Prohibition — party consenting to search cannot complain that it violated his constitutional rights. Where a person consents to a search of his premises or vehicle by officers without a search warrant he thereby waives all right to complain that his constitutional rights have been invaded.

Thompson, J., dissenting.

Writ of Error to the County Court of Lawrence county; the Hon. J. A. Benson, Judge, presiding.

Fred W. Gee, and Shaw & Huffman, for plaintiff in error.

Oscar E. Carlstrom, Attorney General, and Philip H. Lewis, State’s Attorney, for the People.

Mr. Chief Justice Heard

delivered the opinion of the court:

Upon an information filed in the county court of Lawrence county charging plaintiff in error with violating the Prohibition act by unlawfully possessing and transporting intoxicating liquor, he was tried, convicted and sentenced upon two counts, and he has sued out a writ of error from this court to review the record.

The undisputed evidence shows that on May 24, 1926, plaintiff in error was arrested by the sheriff of Lawrence county on the Illinois bank of the Wabash river at a point about a mile and a half south of Vincennes, Indiana, at a place where there were many fishing boats. After having been arrested plaintiff in error’s automobile was searched without a search warrant, and in the car the officers found and seized a five-gallon jug containing three gallons of dis*138tilled water, two empty glass bottles, two small vials of coloring matter, a tin measuring can with funnel attached, a hydrometer, and a bottle containing from one-eighth to one-fourth of a pint of liquid which is claimed by defendant in error was intoxicating liquor. These articles were admitted in evidence over plaintiff in error’s objection. Prior to the commencement of the trial he had made a motion to have them suppressed as evidence on the ground that they had been illegally seized.

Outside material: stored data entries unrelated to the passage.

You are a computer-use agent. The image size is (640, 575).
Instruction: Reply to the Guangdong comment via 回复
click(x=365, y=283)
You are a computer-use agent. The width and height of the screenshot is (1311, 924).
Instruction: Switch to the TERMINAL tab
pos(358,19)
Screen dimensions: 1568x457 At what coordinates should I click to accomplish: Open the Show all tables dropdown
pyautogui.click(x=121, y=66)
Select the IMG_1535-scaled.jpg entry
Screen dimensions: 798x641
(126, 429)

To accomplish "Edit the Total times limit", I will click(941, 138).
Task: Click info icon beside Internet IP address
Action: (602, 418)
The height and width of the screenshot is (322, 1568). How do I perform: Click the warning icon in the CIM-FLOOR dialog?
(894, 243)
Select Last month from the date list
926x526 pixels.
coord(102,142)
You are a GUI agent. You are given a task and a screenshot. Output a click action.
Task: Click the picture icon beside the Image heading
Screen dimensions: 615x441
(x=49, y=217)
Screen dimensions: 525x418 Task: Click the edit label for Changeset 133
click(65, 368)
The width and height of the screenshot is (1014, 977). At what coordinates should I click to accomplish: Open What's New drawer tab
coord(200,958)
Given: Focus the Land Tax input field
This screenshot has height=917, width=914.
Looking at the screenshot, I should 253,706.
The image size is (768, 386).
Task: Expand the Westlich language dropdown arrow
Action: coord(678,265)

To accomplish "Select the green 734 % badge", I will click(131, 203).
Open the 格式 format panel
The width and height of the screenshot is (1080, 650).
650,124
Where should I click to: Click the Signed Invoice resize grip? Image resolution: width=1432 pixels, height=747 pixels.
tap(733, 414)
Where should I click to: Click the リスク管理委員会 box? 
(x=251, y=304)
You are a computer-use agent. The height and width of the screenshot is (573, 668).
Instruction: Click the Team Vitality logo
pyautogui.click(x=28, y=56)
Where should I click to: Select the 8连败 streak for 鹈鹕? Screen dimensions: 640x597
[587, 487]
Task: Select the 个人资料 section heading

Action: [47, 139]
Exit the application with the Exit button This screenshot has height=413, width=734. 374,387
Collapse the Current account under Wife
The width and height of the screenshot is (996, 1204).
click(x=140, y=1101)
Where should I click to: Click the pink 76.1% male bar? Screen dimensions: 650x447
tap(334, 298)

Plaintiff in error contends that the search of his automobile was an invasion of his constitutional rights under the constitutions of the United States and of the State of Illinois. That question, however, is in nowise involved in this case. The undisputed evidence is that when the sheriff proposed to search plaintiff in error’s automobile plaintiff in error told him to go ahead and search, and that when the sheriff attempted to open the door of the car it stuck, and plaintiff in error came up and said, “I will open it,” and he thereupon opened the door in order that the sheriff might search the car. Where a person consents to a search of his premises or vehicle by officers without a search warrant he thereby waives all right to complain that his constitutional rights have been invaded. (24 R. C. L. 723.)

It appearing from the record in this case that there is no question involved therein which would give this court jurisdiction, the cause is transferred to the Appellate Court for the Fourth District.

Ca«i* transferred.

Mr. Justicb Thompson,

dissenting :

While I do not agree with the decisions on the question, this court has held in People v. Castree, 311 Ill. 392, and other cases, that a constitutional question is presented when a motion is made before the trial to suppress as evidence property or papers seized without a valid search warrant. That action was taken in this case, and the fact that *139the point made is held to be without merit does not mean that the constitutional question is not presented. Here the court has decided the question against plaintiff in error and then held that there is no question. Under the decisions of the court a construction of the constitution is involved and this court has jurisdiction.